BestIsWest · 15/02/2025 17:48

@countrygirl99 it’s driving me to despair! I realise she’s trying to retain some control over her life by sorting and tidying things into safe places but dear me.

MotherOfCatBoy · 15/02/2025 17:50

Oh God I recognise that. My parents live in a very chaotic house because my DM has always been messy and disorganised and over the years my DF has lost the battle and so the house looks as though a bomb has hit it. In fact it often looks as though they have been burgled, with stuff everywhere and cupboard and drawers left open, but that’s normal for them. It drives me mental.
On top of that they both keep losing stuff (not surprisingly) and DF is always convinced it’s been “stolen.” I am coming to the conclusion this is cognitive decline with a side of paranoia.

BestIsWest · 15/02/2025 17:54

DM’s phrase is ‘Why would someone do that to me?’ whenever something goes missing!

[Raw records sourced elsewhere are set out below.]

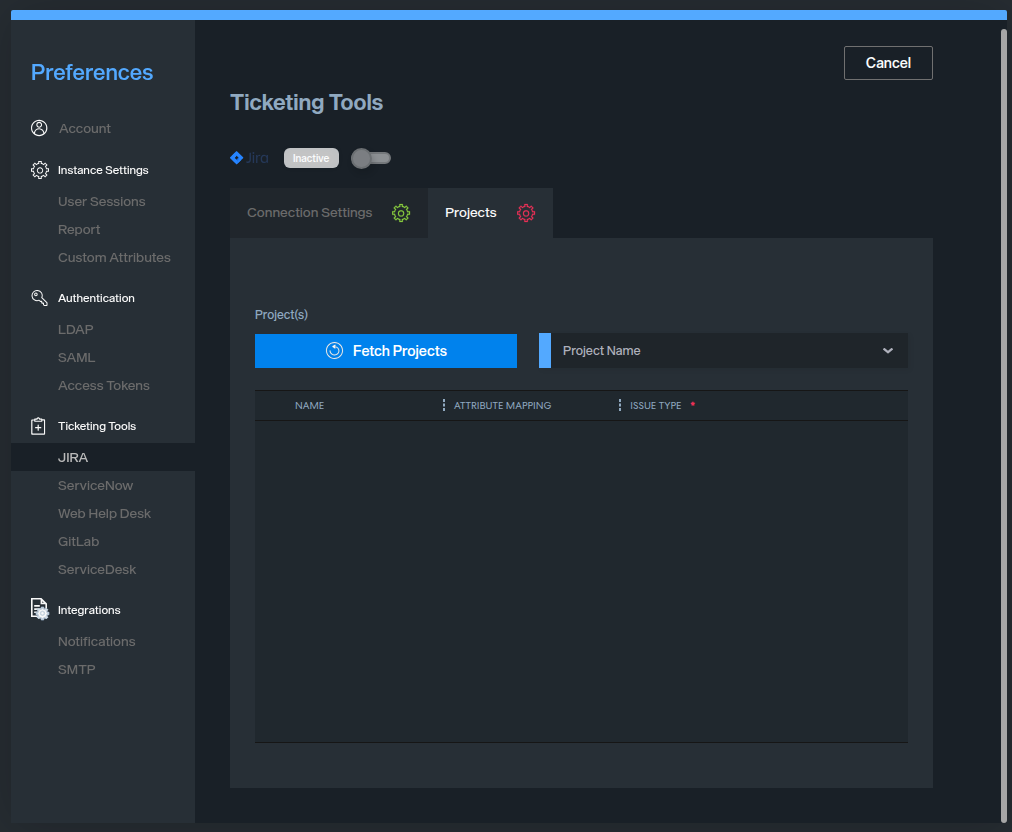Viewport: 1012px width, 832px height.
Task: Select the Projects tab
Action: (471, 213)
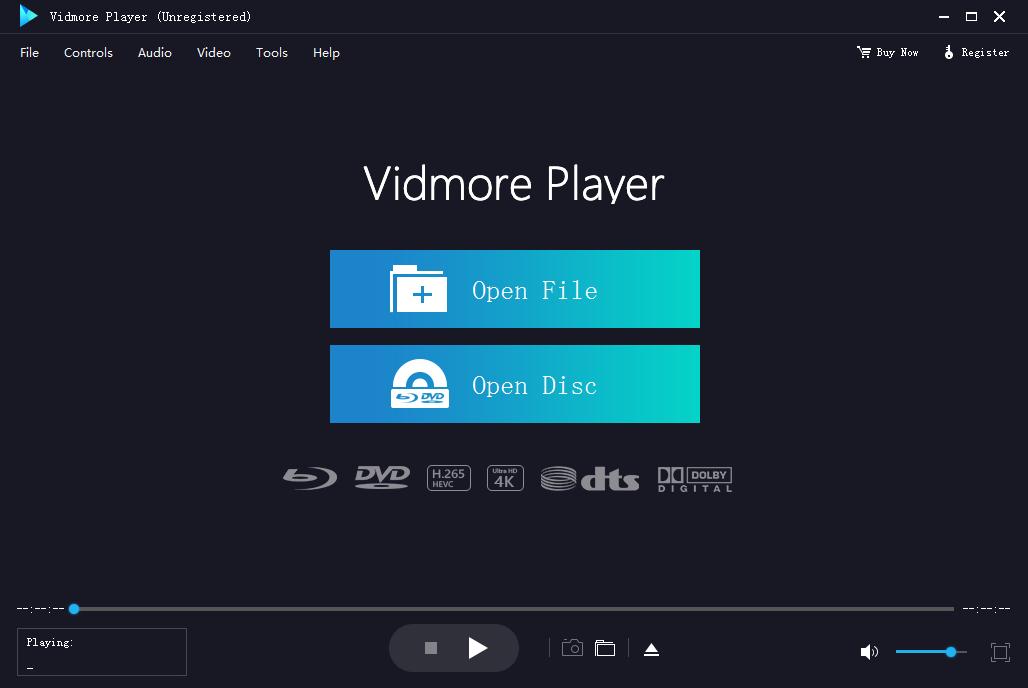Open the snapshot folder icon
The height and width of the screenshot is (688, 1028).
tap(605, 648)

ArabellaFishwife · 16/02/2025 14:43

Can't help wondering now if we overdid the clearing out bit of FIL's house. Had his diagnosis been correct, he was looking at possibly a number of years in a care home, and the family were consequently preparing to sell his home ASAP to fund it, all with FIL's consent. As it was, he only had a couple of months left to live, and no sooner had the sale of valuable items been arranged than he was on his deathbed. Which feels a bit ghoulish now, with the solicitor asking questions about the proceeds. I presume they have to do this in case he had gold bars under the bed or something, but no chance. It won't go anywhere near the IHT threshold, which is what I assume they're looking at, otherwise we all have to be super careful about throwing out Auntie Jean's sideboard and the knick-knacks inside it.

BestIsWest · 16/02/2025 15:37

I’m currently waiting for an ambulance for DM who has fallen and possibly (hope not ) fractured her hip. Current estimate is 4 hours. She can’t remember how or when she fell. I have her on cushions and pillows on the floor wrapped in blankets. SIL is an ambulance technician on the other side of the country so he is keeping me advised on what to do.